Gold analysts say the recent price surge is due to supply-and-demand factors as well as heavy speculative flows from the equity markets.
"In addition to jitters over stock prices, interest rates and the
dollar, the supply-demand balance has improved a lot because major producers have stopped selling forward," said Itsuo Toshima, regional manager of the World Gold Council, a global industry promotional body.
This year began with heavy forward selling, or sales for delivery in the future, by producers such as Canada, the United States and Australia. Traders believe these producers have now sold most of their stocks forward.
In addition, a slowdown in gold production by those three nations is likely in 1990, Australian trade sources said, and that should support prices.
"Over the next year, the supply could ease off," said J.B. Were analyst Robin Widdup in Sydney.
Supplies from Australia should also be slowed by the imposition of a 39 percent corporate tax on gold producers from Jan. 1, 1991. Gold miners there currently are not taxed.
On the demand side, increasing purchases of gold jewelry in Asian countries, Japan in particular, are supporting the market.
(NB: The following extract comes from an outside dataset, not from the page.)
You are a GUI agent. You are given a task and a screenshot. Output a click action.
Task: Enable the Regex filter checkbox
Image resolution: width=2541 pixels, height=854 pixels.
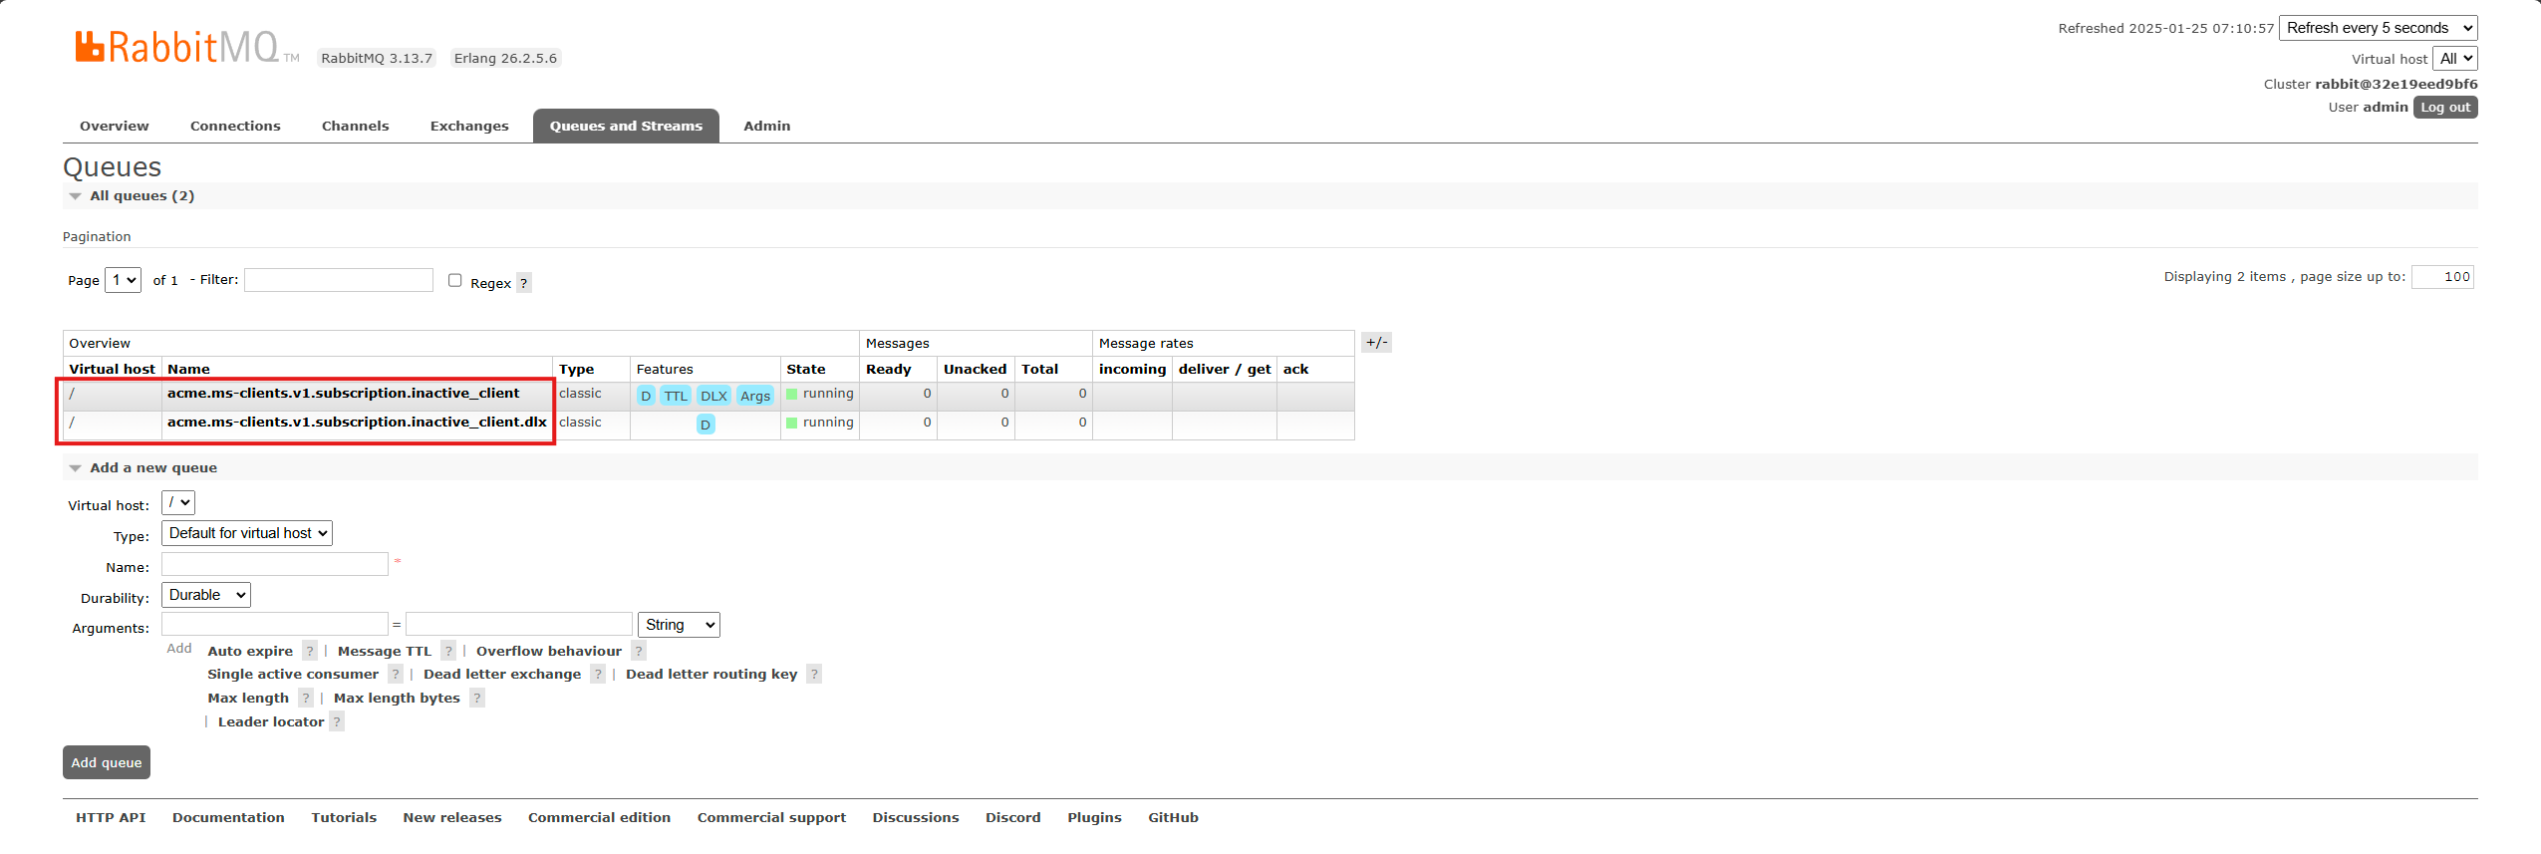coord(455,280)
"Gold not only stores wealth, it displays wealth," said Warren Edney, analyst at brokerage A.C. Goode in Sydney.
Japanese gold jewelry demand in 1989 will hit a record 125 metric tons at least, up from 109.1 tons last year, according to the World Gold Council.
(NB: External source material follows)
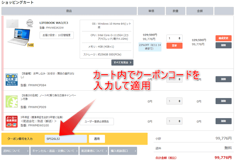Open quantity dropdown for FMWMCP009 row

174,101
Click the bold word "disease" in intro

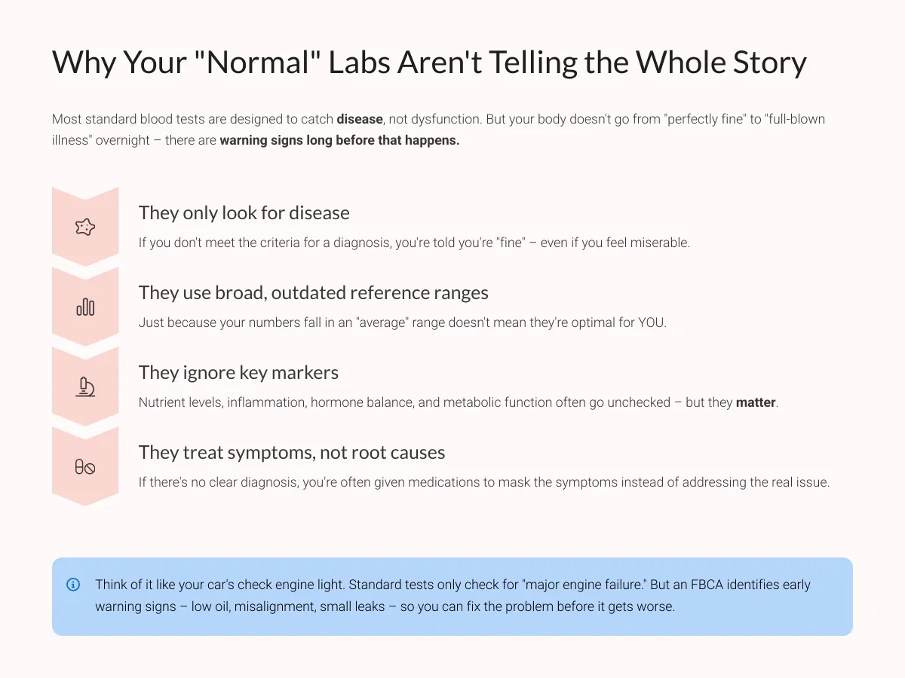point(359,119)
Overall Japanese gold imports in October, excluding coins, jumped to 19.26 tons from September's 16.83, government figures show. Taiwan's gold imports, excluding coins, could rebound to 15 tons a month in November and
December from 10.9 tons in October, dealers there say. Demand is expected to be particularly strong around the Chinese New Year in January.
In Singapore, trading volume in the retail gold market has risen by up to 20 percent since world prices started climbing.
Tokyo traders say Middle Eastern nations, Turkey and India have been active buyers. One factor drawing buyers is concern about stock prices after the Oct. 13 mini-crash, when the Dow industrials in New York fell 191 points.
"In addition, the market's expectations of easier U.S. interest rates have encouraged investors to diversify their investments or to engage in speculation in gold," a dealer in Hong Kong said.
Investors in Taiwan are switching to gold from stocks because of concern about recent depressed conditions on the local exchange, bullion dealers there said. Speculators in Singapore are also using the precious metal as a hedge in the face of uncertainty over the local share market, dealers said.
"Investors have picked up interest in the gold market because of uncertainty about the local stock market, which is due to sever a 16-year relationship with its Malaysian counterpart by the end of 1989," a Singaporean dealer said.